Kebakaran Lahan
Kanal Blocking Mutlak Harus Dibuat Perusahaan di Areal Gambut
Kepala Dinas Kehutanan Provinsi Jambi ketika ditanya terkait larangan membuka lahan perkebunan
Penulis: Dedy Nurdin | Editor: Fifi Suryani
Laporan Wartawan Tribun Jambi, Dedi N
TRIBUNJAMBI.COM,JAMBI - Kepala Dinas Kehutanan Provinsi Jambi ketika ditanya terkait larangan membuka lahan perkebunan di areal gambut mengatakan sejauh ini tak ada lagi izin dikeluarkan untuk pembukaan lahan baru.
Irmansyah bilang sudah ada instruksi presiden (inpres) tahun 2012 tentang moratorium izin di lahan gambut.
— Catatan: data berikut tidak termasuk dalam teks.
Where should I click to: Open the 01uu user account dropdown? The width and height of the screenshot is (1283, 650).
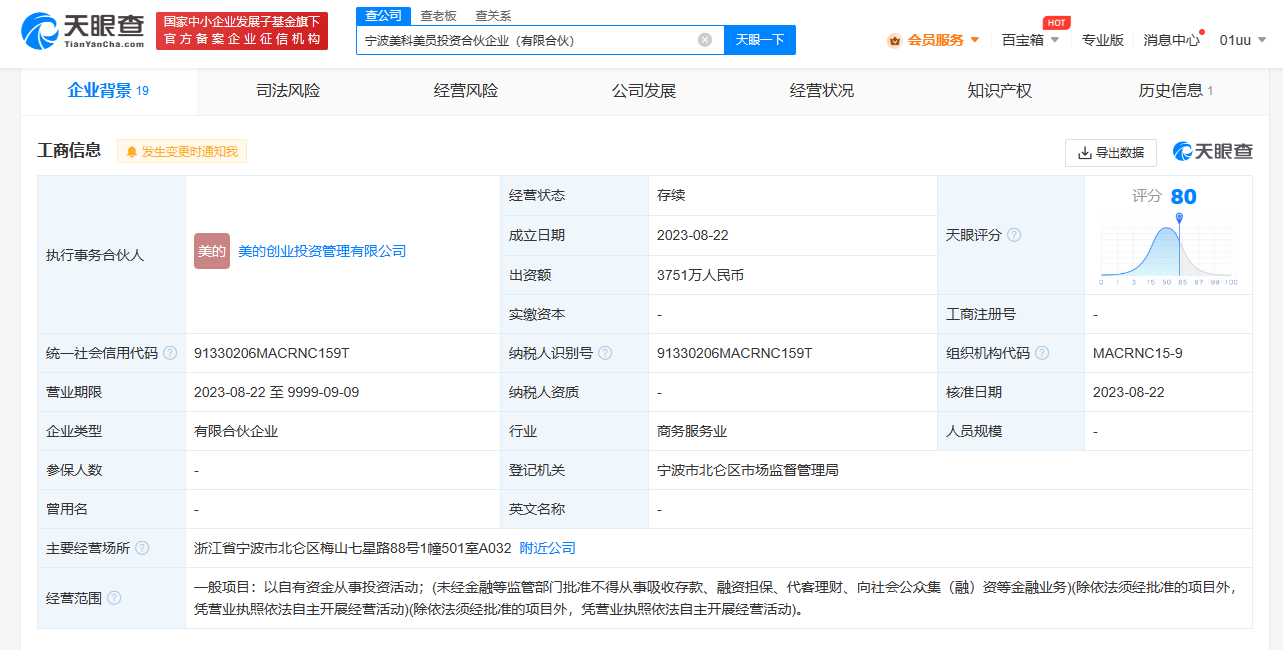click(x=1242, y=40)
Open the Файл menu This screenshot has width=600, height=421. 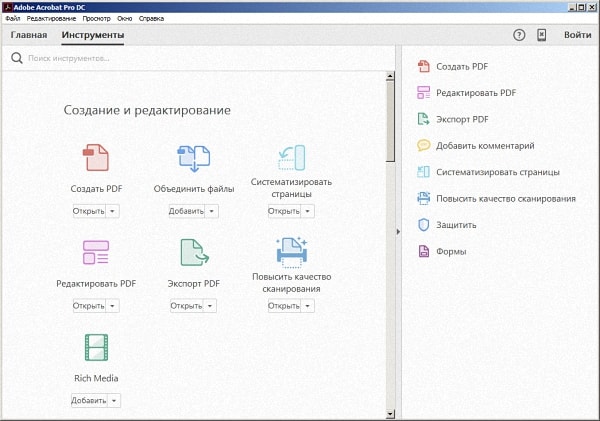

Baik dalam kawasan hutan maupun di luar kawasan hutan gambut.
"Memang pengelolahan kedepan solusi saat ini adalah membuat kanal bloking atau sekat kanal untuk mengatur tinggi muka air. minimal 40 persen ini jadi syarat mutlak," pungkas Irmansyah.
Dari data Dinas Kehutanan Provinsi Jambi menyebutkan saat ini lebih dari 15 ribu hektare hutan dan lahan di Jambi terbakar sejak kemarau selama 3 bulan terakhir. 33 persen terjadi di dalam kawasan hutan. Sementara 67 persen berada di luar kawasan hutan.
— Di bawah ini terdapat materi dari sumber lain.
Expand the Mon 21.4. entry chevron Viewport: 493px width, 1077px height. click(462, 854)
80 Persen kebakaran terjadi di kawasan gambut. Dimana sebagian besar lahan gambut yang terbakar sudah menjadi areal perkebunan perusahaan.
:quality(30):format(webp):focal(0.5x0.5:0.5x0.5)/jambi/foto/bank/originals/jokowi-riau-lagi_20151010_100429.jpg)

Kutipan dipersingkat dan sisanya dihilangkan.